If a variable is enclosed, and an instance sets a property with the same name, where does the property go?

Most of us know that JavaScript has no sense of "private" properties, but that behavior can be emulated through the use of closures:

var Car = function () {
    var name = 'Tesla';
    var wheelCount = 4;

    this.getName = function () {
        return name;
    };
    this.getWheelCount = function () {
        return wheelCount;
    };
    this.setName = function (newName) {
        name = newName;
    };
    this.setWheelCount = function (newCount) {
        wheelCount = newCount;
    };
};

var myCar = new Car();
console.log(myCar.name); // undefined

That all makes sense to us that know about how JavaScript closures work. However, the following will work:

myCar.name = 'Corvette';
console.log(myCar.name); // 'Corvette'

But then if you call the function from the prototype, the enclosed variable is still used

console.log(myCar.getName()); // 'Tesla'

When you call myCar.name, you're adding a new property to the object. Is it just the entire point of using this when declaring the getName (etc) functions inside the Car definition to make the differentiation between the enclosed name inside the Car declaration versus the myCar.name?

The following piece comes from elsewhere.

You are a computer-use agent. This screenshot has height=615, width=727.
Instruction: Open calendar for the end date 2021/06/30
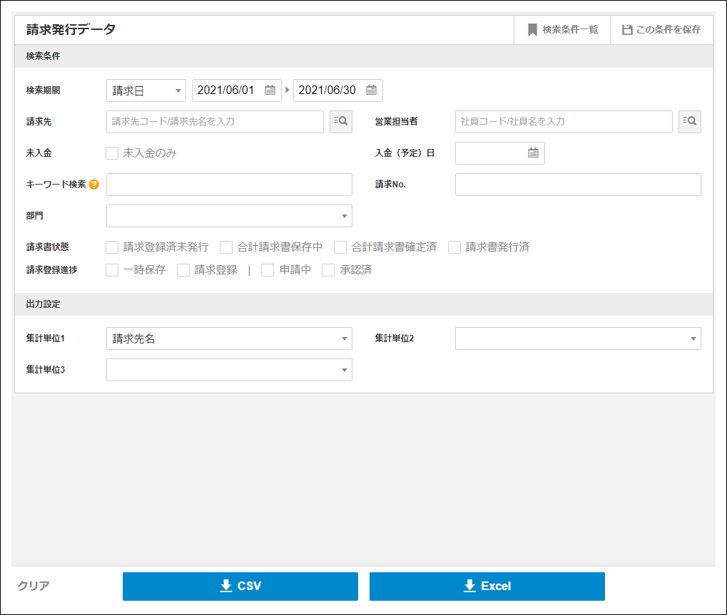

I have a feeling that I know the answer to this, but I would like to be certain. Plus, I think this would be something invaluable to other people getting an advanced grasp on how JavaScript enclosures work.

Solution

  • Is it just the entire point of using this when declaring the getName (etc) functions inside the Car definition to make the differentiation between the enclosed name inside the Car declaration versus the myCar.name?

    Yes.

    this (or myCar) is the object, on which you put the properties that you want to have it (in this case all those methods). If you want to use properties, you must use a property accessor.

    var name is just a local variable in the constructor function, which is accessed by closure from the object's methods.

    Or, to answer your title question:

    If a variable is enclosed, and an instance sets a property with the same name, where does the property go?

    The property goes on the object. It doesn't interfere at all with the variable, which is located in the scope of the Car constructor invocation.